◆ **Texto proporcionado**
■ ■ ■

Una noche en el metro de Quito
Un recorrido nocturno en la línea del sistema de transporte subterráneo capitalino.
Afuera, llueve. Mujeres y hombres que han salido tarde de sus trabajos, de sus clases universitarias, de visitar a una abuela en un hospital o que han terminado de vender caramelos, chicles, cigarrillos, naranjas y aguacates, caminan con la cabeza entre los hombros, como si intentasen caber por entero debajo de los paraguas que las salvan de las afiladas gotas que caen camufladas entre la oscuridad y la neblina de principios de octubre.
Avanzan hacia la parada Carolina del metro de Quito, en la esquina de las avenidas República y Eloy Alfaro, que brilla roja vibrante, como la boca de un dragón que acaba de exhalar, dejando un último rescoldo sobre la superficie capitalina.
Son las ocho y la noche de un miércoles de octubre de 2024, y el tráfago en el metro de Quito se aligera. Sus vagones ya no van tan repletos como en las horas pico, pero aún hay cientos de quiteños moviéndose en él.
Con el paso de los minutos y las paradas, ya no parecerá que engulle y expulsa bocanadas enteras de personas, sino que a medida que se detenga en sus estaciones, de norte a sur, se irá quedando vacío. La noche en el metro de Quito tiene su ritmo y postales propias.
En horas pico, los trenes llegan cada cinco minutos. En las horas de mínimo tráfico (llamadas “valle”), cada ocho.
Bajo la superficie, los andenes, atestados hasta hacía poco de usuarios que iban en todas las direcciones, pero siempre sur a norte, norte a sur, lucen particularmente desolados.
El espacio, repleto de trazos y puntos de fuga y casi carente de humanos, forma figuras que parecen sacadas de una obra de Araceli Gilbert, maestra ecuatoriana del formalismo y la abstracción.
La estación podría llamarse Formas en equilibrio o Composición sobre blanco, pero la carrera apretada de la única mujer que busca las puertas del tren hacen que, de repente, parezca más bien un cuadro de Hopper.
Dentro de sus vagones —que arrastran uno de las últimas oleadas de los 180 mil viajes que hace en promedio cada día— está repleto. La mayoría de sus pasajeros viaja en silencio.
Absortos en sus pantallas, leen mensajes, escriben notas. Unos cuantos viajan abrazados, pegadizos y conversan entre ellos. A esta hora el metro no rige sino que sesea, como si arrullara a los pasajeros que lleva en la panza.
Algunos sucumben a la mecánica canción de cuna, que se mece a medida que los seis vagones zigzaguean por su única línea.

■ ■ ■

◆ **Extractos de registros**

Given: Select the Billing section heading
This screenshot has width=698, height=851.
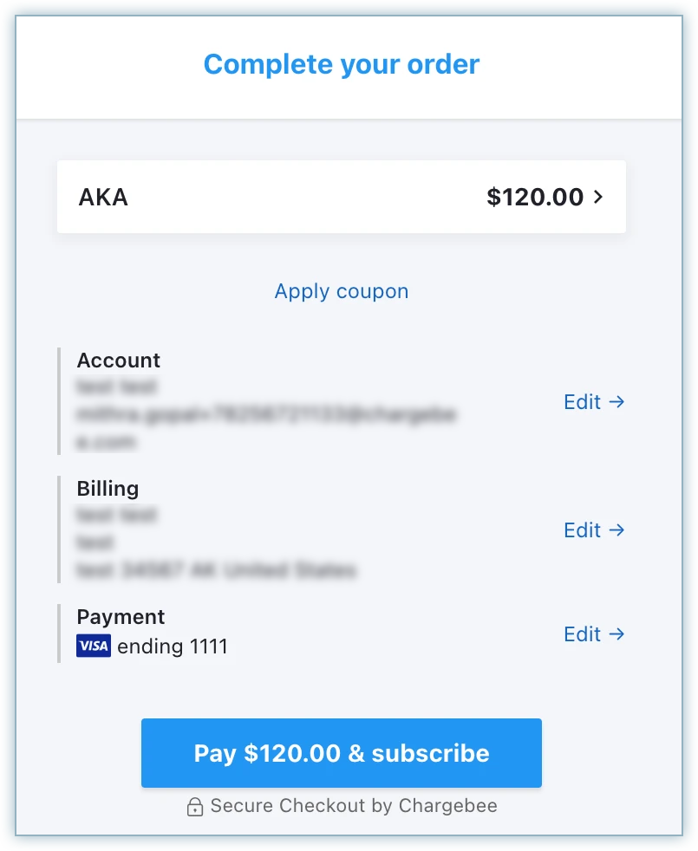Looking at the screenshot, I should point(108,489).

■ ■ ■

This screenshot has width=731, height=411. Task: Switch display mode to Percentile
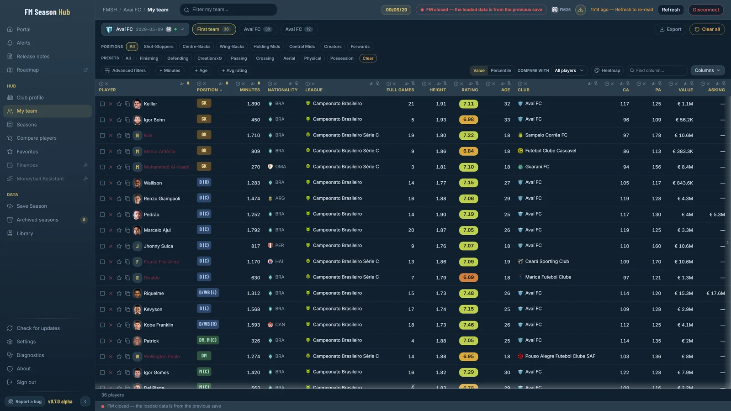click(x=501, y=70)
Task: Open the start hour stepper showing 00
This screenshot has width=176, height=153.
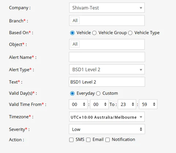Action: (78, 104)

■ ■ ■

◆ **Tarea**
Resume en dos oraciones, por favor, el texto sobre la noche en el metro de Quito.

◆ **Resultado**
Un miércoles lluvioso de octubre de 2024, a las ocho de la noche, mujeres y hombres que han salido tarde de sus trabajos o clases avanzan hacia la parada Carolina del metro de Quito, cuyo tráfago ya se aligera a esa hora. Bajo la superficie, los andenes lucen desolados y, dentro de los vagones, la mayoría de los pasajeros viaja en silencio, absortos en sus pantallas, mientras algunos sucumben al vaivén del tren.